SHORT EXERCISE
Using the forum post below on decoding with Video_Codec_SDK_8.2.16, explain why 10 frames are being decoded at the same time.

EXCERPT
Video_Codec_SDK_8.2.16 seems dot not work on CuvidDecoder

641263629 · March 14, 2019, 2:57am

I work with P4 GPU, referencing the example in Video_Codec_SDK_8.2.16/Samples/AppDecode/AppDec/AppDec.cpp.it takes 2.5 ms to dcode one frame of 1920x1080, and the GPU-Util rises to 100%, takes 5+GB GPU memory when 10 frames decoding at the same time（my input is 10 IP cameras, i create a thread for every one).

thanks!!

the decode code as below,

ck(cuInit(0));
int nGpu = 0;
ck(cuDeviceGetCount(&nGpu));
if (m_gpuId >= nGpu)
m_gpuId = 0;
CUdevice cuDevice = 0;
ck(cuDeviceGet(&cuDevice, m_gpuId));
ck(cuCtxCreate(&m_cuContext, 0, cuDevice));

try {
	m_dec = new NvDecoder(m_cuContext, m_demuxer->GetWidth(), m_demuxer->GetHeight(), true, FFmpeg2NvCodecId(m_demuxer->GetVideoCodec()));
} catch (std::exception & e) {
	printf("%s, line %d, rtsp %s, err %s\n", __func__, __LINE__, m_rtsp.c_str(), e.what());
	ck(cuCtxDestroy(m_cuContext));
	m_cuContext = NULL;
	return;
}

int nFrame = 0;
uint8_t *pVideo = NULL;
int nVideoBytes = 0;
uint8_t **ppFrame;
int nFrameReturned = 0;
double start_time = cvGetTickCount();
while (1) {
	if (m_state > 0)
		break;
	double time1 = cvGetTickCount();
	try {
		m_demuxer->Demux(&pVideo, &nVideoBytes);
		m_dec->Decode(pVideo, nVideoBytes, &ppFrame, &nFrameReturned);
	} catch (std::exception & e) {
		printf("%s, line %d, rtsp %s, err %s\n", __func__, __LINE__, m_rtsp.c_str(), e.what());
		continue;
	}
	//printf("decode %f ms, rtsp %s\n", (cvGetTickCount() - time1) / cv_per_count, m_rtsp.c_str());
    if (!nFrame && nFrameReturned) {
        LOG(INFO) << m_dec->GetVideoInfo();
		printf("first frame %f ms\n", (cvGetTickCount() - start_time) / cv_per_count );
		start_time = cvGetTickCount();
	}
	if (m_demuxer->GetWidth() != m_width || m_demuxer->GetHeight() != m_height) {
		m_width = m_demuxer->GetWidth();
		m_height = m_demuxer->GetHeight();
		if (m_width < 1 || m_height < 1)

INFORMATION PROVIDED
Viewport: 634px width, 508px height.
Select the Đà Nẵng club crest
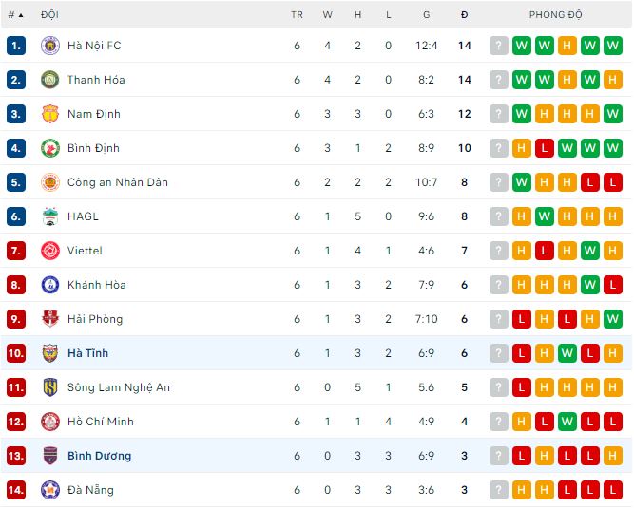pyautogui.click(x=50, y=490)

RESPONSE
The input comes from 10 IP cameras, and a separate thread is created for each one. As a result, 10 frames are decoded at the same time.